** START **

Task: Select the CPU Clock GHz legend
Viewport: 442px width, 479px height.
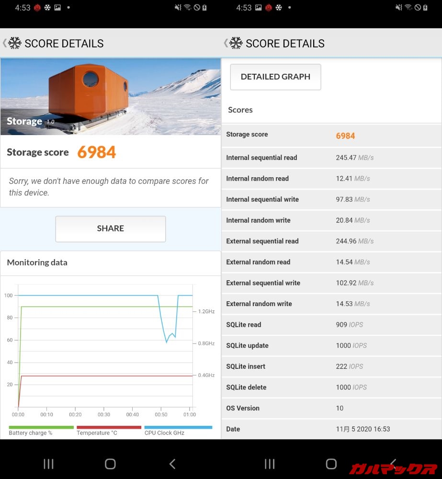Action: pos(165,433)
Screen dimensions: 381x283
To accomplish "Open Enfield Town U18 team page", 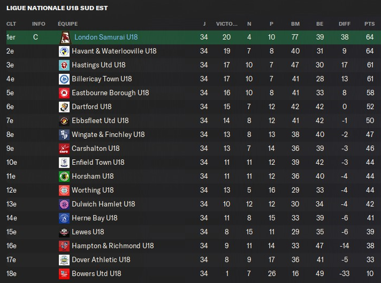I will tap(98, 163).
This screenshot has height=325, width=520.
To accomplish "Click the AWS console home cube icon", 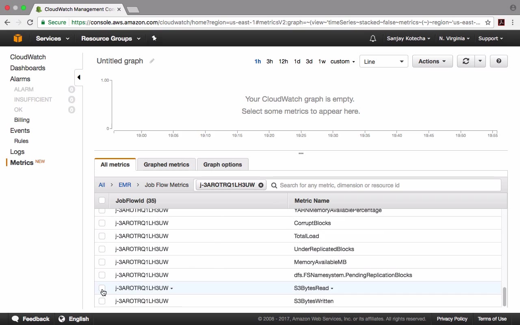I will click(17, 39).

** END **
** START **

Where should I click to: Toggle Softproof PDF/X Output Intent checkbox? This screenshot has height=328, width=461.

** END **
** START **

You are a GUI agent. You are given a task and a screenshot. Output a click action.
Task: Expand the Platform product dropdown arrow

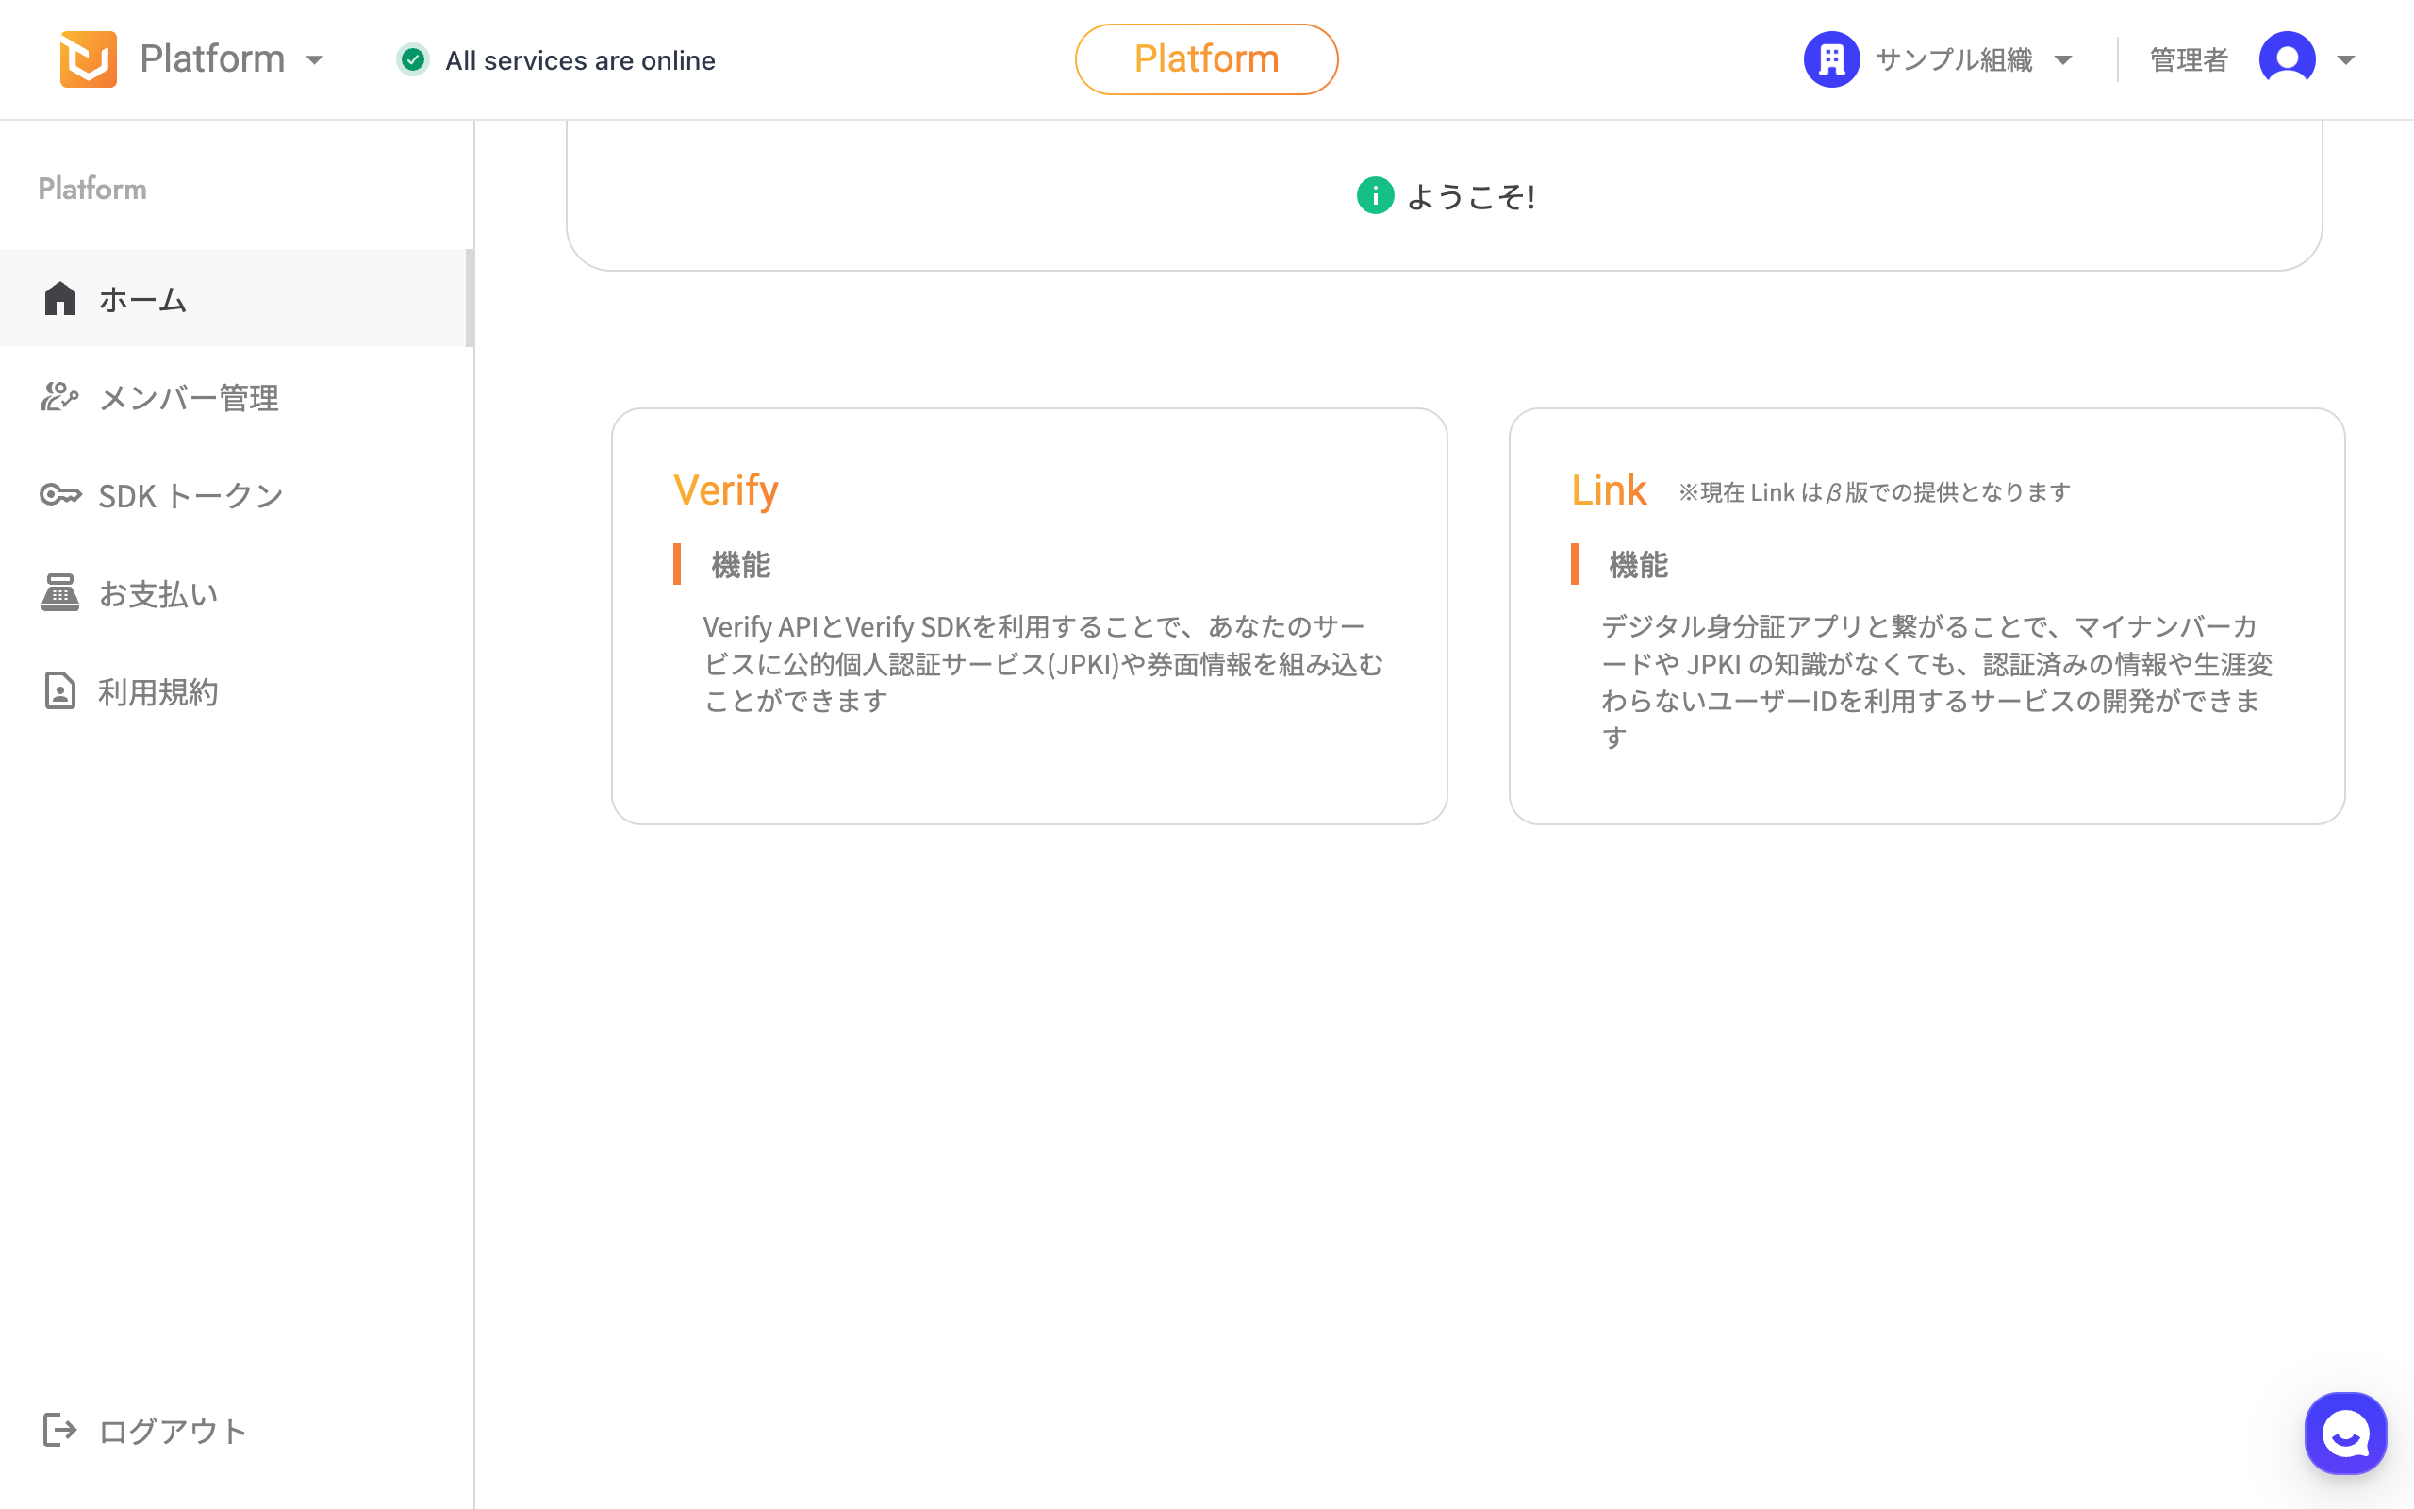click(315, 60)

** END **

_SHORT TASK:_ List every line of the rows above that contains the string "height". Case counts.

_FINISHED TASK:_
Viewport: 442px width, 479px height.
This screenshot has height=325, width=520.
Where should I click to: Toggle Softproof PDF/X Output Intent checkbox? This screenshot has height=328, width=461.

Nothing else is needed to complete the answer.